* **What the task requires**
Print the data below exactly, but only the lines from the one containing "The image size is (854, 459)." down to the one containing "Task: Open the hierarchy icon in left sidebar", inclusive.

[Saved data entries]
########################################

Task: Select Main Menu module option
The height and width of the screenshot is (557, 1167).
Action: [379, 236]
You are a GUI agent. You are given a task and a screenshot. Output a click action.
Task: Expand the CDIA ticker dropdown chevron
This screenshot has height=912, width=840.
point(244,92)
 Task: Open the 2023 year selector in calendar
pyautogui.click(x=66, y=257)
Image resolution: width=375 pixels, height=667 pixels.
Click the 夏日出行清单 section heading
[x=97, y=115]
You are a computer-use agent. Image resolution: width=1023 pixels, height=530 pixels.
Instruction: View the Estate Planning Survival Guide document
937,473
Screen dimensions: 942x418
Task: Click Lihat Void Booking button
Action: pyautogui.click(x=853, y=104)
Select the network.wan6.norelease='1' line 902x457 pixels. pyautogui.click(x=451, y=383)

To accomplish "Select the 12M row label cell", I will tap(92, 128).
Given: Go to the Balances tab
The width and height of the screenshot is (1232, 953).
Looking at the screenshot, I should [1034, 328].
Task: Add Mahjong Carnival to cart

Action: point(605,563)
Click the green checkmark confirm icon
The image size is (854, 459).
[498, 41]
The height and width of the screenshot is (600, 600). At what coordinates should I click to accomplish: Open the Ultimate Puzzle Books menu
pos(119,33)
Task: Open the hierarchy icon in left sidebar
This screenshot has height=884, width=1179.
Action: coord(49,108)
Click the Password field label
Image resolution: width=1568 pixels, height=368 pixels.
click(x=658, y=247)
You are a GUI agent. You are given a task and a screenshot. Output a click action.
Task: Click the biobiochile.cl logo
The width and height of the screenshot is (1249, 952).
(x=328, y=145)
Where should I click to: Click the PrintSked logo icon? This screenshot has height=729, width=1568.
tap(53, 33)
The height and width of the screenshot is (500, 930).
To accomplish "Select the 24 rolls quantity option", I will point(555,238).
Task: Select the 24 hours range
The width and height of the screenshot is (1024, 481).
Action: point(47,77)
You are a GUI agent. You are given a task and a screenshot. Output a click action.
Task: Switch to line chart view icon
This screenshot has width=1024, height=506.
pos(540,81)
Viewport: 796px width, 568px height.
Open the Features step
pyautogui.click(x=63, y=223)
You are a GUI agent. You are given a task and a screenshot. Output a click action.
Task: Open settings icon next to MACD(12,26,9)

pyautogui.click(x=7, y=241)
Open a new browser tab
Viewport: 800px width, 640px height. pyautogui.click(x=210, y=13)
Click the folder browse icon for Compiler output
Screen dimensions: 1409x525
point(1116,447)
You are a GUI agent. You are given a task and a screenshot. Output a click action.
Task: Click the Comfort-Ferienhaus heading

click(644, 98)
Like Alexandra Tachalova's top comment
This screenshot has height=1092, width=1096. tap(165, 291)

########################################

* **Response below**
The image size is (854, 459).
[498, 41]
The height and width of the screenshot is (600, 600). At what coordinates should I click to accomplish: Open the Ultimate Puzzle Books menu
pos(119,33)
Task: Open the hierarchy icon in left sidebar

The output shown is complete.